NVIDIA GeForce GTX 780

Research: GeForce GTX780 to Tesla K20

In 2011, ijsf posted the results of his research to turn a NVIDIA GeForce GTX480 into a much more expensive NVIDIA Tesla C2050. In short, the NVIDIA driver checks the PCI Express device ID of the card which denotes which type of card it is. The device ID is determined by a set of soft straps that are stored in the firmware of the board. NVIDIA learned from this and changed the way how cards are detected for the GeForce 600 and 700 series by partially hard strapping the device ID. This means that it is no longer possible to modify the entire Device ID by changing the firmware, and hardware modifications are now a necessity. User gnif posted how he turned a GeForce GTX690 into a Quadro K5000, by modifying, adding, and removing several resistors on the board. In that topic, other people also managed to convert Fermi GF1xx and Kepler GK10x based graphics cards to more expensive, professional cards, but no one has managed to convert the GeForce GTX780 or GTX Titan based on the Kepler GK11x GPU.

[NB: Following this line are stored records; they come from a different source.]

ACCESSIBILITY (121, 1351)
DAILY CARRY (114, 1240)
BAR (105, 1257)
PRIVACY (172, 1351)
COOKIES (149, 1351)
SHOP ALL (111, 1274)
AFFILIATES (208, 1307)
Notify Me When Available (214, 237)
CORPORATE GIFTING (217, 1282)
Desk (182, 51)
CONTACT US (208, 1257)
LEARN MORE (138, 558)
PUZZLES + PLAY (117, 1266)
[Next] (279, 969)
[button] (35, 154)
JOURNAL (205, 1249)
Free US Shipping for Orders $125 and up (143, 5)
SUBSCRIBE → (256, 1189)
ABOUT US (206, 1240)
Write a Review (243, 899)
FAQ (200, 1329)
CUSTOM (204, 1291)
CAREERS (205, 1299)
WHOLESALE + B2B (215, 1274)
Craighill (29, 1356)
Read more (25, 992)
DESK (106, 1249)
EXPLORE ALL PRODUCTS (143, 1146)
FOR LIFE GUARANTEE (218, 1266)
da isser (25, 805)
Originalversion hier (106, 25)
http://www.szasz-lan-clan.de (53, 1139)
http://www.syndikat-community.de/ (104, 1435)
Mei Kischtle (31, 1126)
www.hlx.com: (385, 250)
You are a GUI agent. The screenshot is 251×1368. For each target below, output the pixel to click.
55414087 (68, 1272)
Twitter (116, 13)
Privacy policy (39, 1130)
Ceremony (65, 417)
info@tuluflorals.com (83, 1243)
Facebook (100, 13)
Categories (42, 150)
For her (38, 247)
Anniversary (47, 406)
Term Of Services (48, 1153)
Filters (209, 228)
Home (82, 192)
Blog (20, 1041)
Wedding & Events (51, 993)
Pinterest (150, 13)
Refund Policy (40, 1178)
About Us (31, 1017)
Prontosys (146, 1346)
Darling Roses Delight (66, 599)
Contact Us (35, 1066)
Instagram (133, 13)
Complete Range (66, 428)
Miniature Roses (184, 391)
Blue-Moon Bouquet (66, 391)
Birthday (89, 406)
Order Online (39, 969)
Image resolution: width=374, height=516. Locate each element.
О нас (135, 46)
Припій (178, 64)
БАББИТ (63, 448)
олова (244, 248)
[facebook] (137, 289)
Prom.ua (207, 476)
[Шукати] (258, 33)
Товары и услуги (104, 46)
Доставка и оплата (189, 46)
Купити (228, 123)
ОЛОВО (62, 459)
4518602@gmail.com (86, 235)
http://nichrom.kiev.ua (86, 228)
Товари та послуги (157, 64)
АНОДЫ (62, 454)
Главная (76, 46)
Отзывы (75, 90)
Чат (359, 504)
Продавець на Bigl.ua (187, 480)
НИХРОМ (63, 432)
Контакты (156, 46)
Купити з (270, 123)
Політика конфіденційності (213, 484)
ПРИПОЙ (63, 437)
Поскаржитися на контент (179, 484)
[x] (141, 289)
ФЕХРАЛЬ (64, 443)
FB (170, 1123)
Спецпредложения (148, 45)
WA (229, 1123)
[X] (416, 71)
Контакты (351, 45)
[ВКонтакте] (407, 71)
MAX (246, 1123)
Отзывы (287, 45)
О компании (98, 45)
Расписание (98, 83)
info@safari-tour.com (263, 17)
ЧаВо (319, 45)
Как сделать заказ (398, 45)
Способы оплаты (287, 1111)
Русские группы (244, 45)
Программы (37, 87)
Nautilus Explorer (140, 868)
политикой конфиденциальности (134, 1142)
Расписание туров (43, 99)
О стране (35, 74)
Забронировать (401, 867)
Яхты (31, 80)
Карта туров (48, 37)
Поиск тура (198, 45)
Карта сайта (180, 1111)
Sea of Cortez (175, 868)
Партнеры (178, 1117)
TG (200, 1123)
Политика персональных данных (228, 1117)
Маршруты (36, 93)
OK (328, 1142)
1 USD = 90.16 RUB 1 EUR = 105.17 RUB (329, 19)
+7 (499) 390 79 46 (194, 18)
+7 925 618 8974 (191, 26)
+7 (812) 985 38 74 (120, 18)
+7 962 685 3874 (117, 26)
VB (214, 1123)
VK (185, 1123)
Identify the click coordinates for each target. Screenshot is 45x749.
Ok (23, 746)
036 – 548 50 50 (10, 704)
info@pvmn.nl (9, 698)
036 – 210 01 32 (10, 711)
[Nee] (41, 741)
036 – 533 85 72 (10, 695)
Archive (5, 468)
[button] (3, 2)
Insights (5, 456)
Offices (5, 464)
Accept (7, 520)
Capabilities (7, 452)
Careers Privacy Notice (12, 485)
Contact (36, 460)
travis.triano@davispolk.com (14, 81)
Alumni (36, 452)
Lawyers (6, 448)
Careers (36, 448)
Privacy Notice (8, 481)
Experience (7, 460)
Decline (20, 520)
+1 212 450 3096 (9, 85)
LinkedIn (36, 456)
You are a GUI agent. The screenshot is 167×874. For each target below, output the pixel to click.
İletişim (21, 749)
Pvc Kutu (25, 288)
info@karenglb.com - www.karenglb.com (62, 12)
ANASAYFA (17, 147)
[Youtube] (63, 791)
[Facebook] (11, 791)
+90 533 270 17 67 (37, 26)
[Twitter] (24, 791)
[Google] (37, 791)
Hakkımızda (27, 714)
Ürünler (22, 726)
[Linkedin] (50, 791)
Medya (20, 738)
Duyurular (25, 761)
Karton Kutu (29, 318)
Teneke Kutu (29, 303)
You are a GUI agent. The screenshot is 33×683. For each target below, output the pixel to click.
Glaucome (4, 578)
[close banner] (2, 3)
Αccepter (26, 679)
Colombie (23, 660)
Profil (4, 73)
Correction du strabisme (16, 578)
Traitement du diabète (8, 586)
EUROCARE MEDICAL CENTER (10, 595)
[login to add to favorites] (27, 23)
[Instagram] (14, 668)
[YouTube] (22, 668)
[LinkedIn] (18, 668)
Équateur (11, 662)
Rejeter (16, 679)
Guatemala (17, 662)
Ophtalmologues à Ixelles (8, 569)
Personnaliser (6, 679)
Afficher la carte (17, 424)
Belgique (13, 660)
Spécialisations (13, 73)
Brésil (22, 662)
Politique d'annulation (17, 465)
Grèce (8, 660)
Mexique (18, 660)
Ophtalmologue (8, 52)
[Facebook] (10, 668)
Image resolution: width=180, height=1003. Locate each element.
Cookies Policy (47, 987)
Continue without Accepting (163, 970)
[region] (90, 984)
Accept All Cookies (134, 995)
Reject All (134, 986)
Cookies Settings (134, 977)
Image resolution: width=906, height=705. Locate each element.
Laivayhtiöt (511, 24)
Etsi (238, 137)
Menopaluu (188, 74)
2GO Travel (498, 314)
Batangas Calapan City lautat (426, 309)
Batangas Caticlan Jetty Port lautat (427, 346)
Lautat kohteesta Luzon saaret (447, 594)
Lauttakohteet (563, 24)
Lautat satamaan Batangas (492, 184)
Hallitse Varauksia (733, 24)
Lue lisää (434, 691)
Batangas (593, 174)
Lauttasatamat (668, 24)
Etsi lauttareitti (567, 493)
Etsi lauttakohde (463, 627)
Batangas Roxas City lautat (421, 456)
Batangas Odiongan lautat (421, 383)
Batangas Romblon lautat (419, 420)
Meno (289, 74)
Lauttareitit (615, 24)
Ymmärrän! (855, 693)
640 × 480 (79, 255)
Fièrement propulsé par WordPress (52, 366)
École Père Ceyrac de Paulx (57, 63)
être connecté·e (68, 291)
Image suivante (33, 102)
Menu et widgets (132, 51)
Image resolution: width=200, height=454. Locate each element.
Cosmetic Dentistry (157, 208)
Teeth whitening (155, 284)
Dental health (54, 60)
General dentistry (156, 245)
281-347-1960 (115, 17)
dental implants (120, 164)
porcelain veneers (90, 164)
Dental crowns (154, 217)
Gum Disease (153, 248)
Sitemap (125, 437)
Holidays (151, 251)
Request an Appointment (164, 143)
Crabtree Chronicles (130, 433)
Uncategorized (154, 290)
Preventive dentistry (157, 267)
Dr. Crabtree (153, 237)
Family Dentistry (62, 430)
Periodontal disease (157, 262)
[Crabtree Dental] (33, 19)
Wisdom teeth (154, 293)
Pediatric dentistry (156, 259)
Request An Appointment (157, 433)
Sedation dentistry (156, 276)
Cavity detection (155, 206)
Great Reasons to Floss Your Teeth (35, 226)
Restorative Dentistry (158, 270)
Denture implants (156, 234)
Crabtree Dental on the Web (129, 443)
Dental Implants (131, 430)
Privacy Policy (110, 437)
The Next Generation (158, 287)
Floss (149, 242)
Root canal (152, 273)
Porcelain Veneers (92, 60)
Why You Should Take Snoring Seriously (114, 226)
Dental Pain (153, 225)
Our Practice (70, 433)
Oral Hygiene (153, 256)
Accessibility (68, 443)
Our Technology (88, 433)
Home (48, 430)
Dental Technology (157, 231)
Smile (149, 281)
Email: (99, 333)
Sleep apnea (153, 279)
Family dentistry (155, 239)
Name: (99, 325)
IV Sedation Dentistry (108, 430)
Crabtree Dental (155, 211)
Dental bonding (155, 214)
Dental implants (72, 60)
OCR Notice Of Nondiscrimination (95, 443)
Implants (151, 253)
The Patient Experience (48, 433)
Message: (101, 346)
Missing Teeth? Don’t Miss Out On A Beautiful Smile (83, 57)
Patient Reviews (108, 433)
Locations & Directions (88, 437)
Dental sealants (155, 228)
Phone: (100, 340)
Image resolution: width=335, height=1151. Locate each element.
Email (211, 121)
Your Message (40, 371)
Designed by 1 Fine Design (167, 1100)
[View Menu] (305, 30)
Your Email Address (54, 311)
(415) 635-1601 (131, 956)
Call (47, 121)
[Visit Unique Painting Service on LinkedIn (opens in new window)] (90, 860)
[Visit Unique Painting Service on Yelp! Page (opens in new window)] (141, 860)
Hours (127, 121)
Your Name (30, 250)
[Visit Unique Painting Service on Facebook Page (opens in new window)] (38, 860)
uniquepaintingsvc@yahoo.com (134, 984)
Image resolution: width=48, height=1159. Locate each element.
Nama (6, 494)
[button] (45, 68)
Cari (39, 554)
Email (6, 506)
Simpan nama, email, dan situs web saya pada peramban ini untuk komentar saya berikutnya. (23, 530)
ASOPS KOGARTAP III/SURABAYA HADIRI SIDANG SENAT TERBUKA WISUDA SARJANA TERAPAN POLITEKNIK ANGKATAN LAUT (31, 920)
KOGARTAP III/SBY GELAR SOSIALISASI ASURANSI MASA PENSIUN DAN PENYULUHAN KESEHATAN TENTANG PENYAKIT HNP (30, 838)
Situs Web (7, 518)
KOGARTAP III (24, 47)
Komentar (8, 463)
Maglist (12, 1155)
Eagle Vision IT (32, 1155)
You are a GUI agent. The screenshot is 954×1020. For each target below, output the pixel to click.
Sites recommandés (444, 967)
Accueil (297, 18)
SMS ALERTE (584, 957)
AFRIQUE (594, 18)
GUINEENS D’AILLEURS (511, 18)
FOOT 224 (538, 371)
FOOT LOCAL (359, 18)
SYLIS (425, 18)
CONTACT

This sparked my interest to see if it is possible to modify the newest NVIDIA cards, so I bought a GTX780 and started researching it. To change the Device ID, hardware modifications are have to be done by adding, removing, or changing resistors. It is known that on the previous cards these resistors are located around the EEPROM chip which holds the firmware. Usually, there are alternative positions for the resistors on the board, but seeing as the resistors are so small (0402 package), it isn’t very wise to randomly remove and add some resistors without a plan.

The GTX 780 has device ID 0x1004, and the goal is to turn it into a Tesla K20/K20c which have device ID 0x1020 and 0x1022 respectively. The device ID of this card is also partially soft strapped as the previous generation cards. Thus the first five bits of the device ID can be set in the firmware, meaning that the device ID could be set to values between 0x1000 and 0x101F without modifying any hardware.

The board around the EEPROM

The board around the EEPROM. You can see the first attempt so adjust the value of a replaced resistor on the left.

The first step was to analyze the hardware around the EEPROM, and in particular, the alternate positions for the resistors. By simply using a multimeter, the connections between the EEPROM and the resistors can be easily determined, resulting in the following schematic.

Schematic of the board around the EEPROM.

Schematic of the board around the EEPROM.

The 25K, 30K and 45K resistors have alternate positions on the board, so they are the candidate resistors for modification. The global labels TP1, TP2, and TP3 correspond to the three test points on the lower left of the EEPROM. The lanes that these test points are connected to go directly into the GPU. Hooking up an oscilloscope to the EEPROM reveals that it is not used immediately when the computer is booting up. It is until after the first boot screen (when the type of processor and the amount of memory are shown) that the EEPROM is used. This leads to the theory that these resistors determine the device ID (hard strapped) and the EEPROM can override this partially (the first five least significant bits).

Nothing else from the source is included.